-- ASSIGNMENT A --
List every variable that, according to the news release on breast cancer incidence, researchers examined as a possible cause of the decline.
-- ASSIGNMENT B --
Duplicate the passage of the news release on breast cancer incidence from "The report shows" up to and including "that were ER-negative.".
-- ASSIGNMENT C --
Answer these questions from the news release on breast cancer incidence:
(i) By what percentage did the age-adjusted breast cancer incidence rate in U.S. women fall in 2003 compared with 2002?
(ii) Who is the lead author of the report?
(iii) How many prescriptions for Premarin and Prempro were written in 2003?

-- TEXT SECTION --
********************
News Release

Decrease in breast cancer incidence linked to drop in hormone replacement

20 million fewer prescriptions responsible for sharp decline

Peer-Reviewed Publication

LA BioMed

TORRANCE, Calif. (April 19, 2007) - A special report in the April 19, 2007 edition of The New England Journal of Medicine concludes that the sharp decline in breast-cancer incidence in 2003, followed by a relative stabilization at a lower rater in 2004, is most likely related to the first report of the Women's Health Initiative (WHI) (JAMA 2002; 288:321-333. Risks and benefits of estrogen plus progestin in healthy postmenopausal women…) and the ensuing drop in hormone-replacement therapy among postmenopausal women.

The report shows that the age adjusted incidence rate of breast cancer in women in the United States fell sharply by 6.7% in 2003, as compared with the rate in 2002. Data from 2004 showed a leveling-off relative to the 2003 rate with little additional decrease. The decrease was evident only in women who were 50 years of age or older and was more evident in cancers that were estrogen-receptor (ER)-positive than in those that were ER-negative.

The reports' lead author is Peter Ravdin, M.D., of the Anderson Cancer Center, and included investigators from the National Cancer Institute and the Los Angeles Biomedical Research Institute at Harbor-UCLA Medical Center (LA BioMed). Rowan Chlebowski, MD, PhD, a principal investigator/oncologist at LA BioMed, and the only researcher to participate in the 2002 reports of the trial evaluating estrogen plus progestin (which led to the decrease in menopausal hormone therapy use in 2003) and the 2006-07 studies outlining the subsequent decrease in breast cancer, states: "While the cause of the reduction is not definitive, the sustained decrease in new breast cancer diagnosed in the U.S. is a remarkable event. We estimate 44,000 fewer breast cancers over those two years (2003-04) and thousands more in the coming decades."

Researchers looked at several variables that could be responsible for such a decline. They looked for flaws in the data itself, changes in reproductive factors, changes in mammographic screening, changes in environmental exposures, changes in diet, and changes in use of hormone-replacement therapy. Only the use of hormone-replacement therapy changed substantially, with the total number of prescriptions for the two most commonly prescribed forms of hormone-replacement therapy in the United States - Premarin and Prempro - having their steepest declines starting in 2002 and particularly in 2003 (62 million scripts in 2000, 61 million in 2001, 47 million in 2002, 24 million in 2003, 21 million in 2004, and 18 million in 2005).

The reduction of hormone-replacement therapy could have caused a decreased incidence of breast cancer by direct hormonal effects on the growth of occult breast cancers, a change that would have affected predominantly ER-positive tumors. The rapidity of the change suggests that clinically occult breast cancers stopped progressing or even regressed soon after the discontinuation of the therapy. The hypotheses is that hormone withdrawal can rapidly influence the growth of breast cancer is supported by anecdotal reports of regression of breast cancer after discontinuation of hormone replacement therapy.
********************
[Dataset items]

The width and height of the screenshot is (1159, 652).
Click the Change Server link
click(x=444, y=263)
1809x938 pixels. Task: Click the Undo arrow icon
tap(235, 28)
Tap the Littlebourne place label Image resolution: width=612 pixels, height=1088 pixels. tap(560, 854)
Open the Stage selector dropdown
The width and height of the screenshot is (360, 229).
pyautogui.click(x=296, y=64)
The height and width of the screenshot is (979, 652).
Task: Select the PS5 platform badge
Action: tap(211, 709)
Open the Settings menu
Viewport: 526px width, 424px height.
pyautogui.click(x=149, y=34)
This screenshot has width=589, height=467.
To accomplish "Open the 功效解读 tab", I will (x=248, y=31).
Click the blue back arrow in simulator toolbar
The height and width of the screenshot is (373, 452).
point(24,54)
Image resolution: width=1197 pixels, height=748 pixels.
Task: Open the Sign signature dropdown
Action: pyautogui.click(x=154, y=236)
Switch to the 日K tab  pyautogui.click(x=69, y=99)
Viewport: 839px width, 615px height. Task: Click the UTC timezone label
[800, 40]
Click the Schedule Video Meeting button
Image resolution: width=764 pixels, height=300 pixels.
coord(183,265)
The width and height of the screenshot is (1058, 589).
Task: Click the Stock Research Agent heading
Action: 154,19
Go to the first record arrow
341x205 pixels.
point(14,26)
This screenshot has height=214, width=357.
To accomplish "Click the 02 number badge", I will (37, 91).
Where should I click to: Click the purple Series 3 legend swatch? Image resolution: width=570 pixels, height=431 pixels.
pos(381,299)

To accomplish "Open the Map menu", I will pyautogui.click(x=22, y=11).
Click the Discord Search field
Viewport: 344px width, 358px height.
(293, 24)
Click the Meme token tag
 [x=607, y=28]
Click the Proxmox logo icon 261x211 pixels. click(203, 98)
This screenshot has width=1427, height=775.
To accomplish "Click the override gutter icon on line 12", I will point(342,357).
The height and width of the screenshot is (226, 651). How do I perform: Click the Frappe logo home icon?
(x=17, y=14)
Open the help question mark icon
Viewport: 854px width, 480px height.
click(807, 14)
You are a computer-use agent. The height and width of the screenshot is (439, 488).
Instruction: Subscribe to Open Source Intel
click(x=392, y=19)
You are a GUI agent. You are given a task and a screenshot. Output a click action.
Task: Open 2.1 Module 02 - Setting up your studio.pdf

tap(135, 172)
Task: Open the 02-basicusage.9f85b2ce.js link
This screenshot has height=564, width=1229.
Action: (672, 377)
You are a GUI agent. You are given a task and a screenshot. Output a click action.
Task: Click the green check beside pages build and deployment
********************
-- TASK ANSWER A --
- Flaws in the data itself
- Changes in reproductive factors
- Changes in mammographic screening
- Changes in environmental exposures
- Changes in diet
- Changes in use of hormone-replacement therapy

-- TASK ANSWER B --
The report shows that the age adjusted incidence rate of breast cancer in women in the United States fell sharply by 6.7% in 2003, as compared with the rate in 2002. Data from 2004 showed a leveling-off relative to the 2003 rate with little additional decrease. The decrease was evident only in women who were 50 years of age or older and was more evident in cancers that were estrogen-receptor (ER)-positive than in those that were ER-negative.

-- TASK ANSWER C --
(i) 6.7%
(ii) Peter Ravdin, M.D., of the Anderson Cancer Center
(iii) 24 million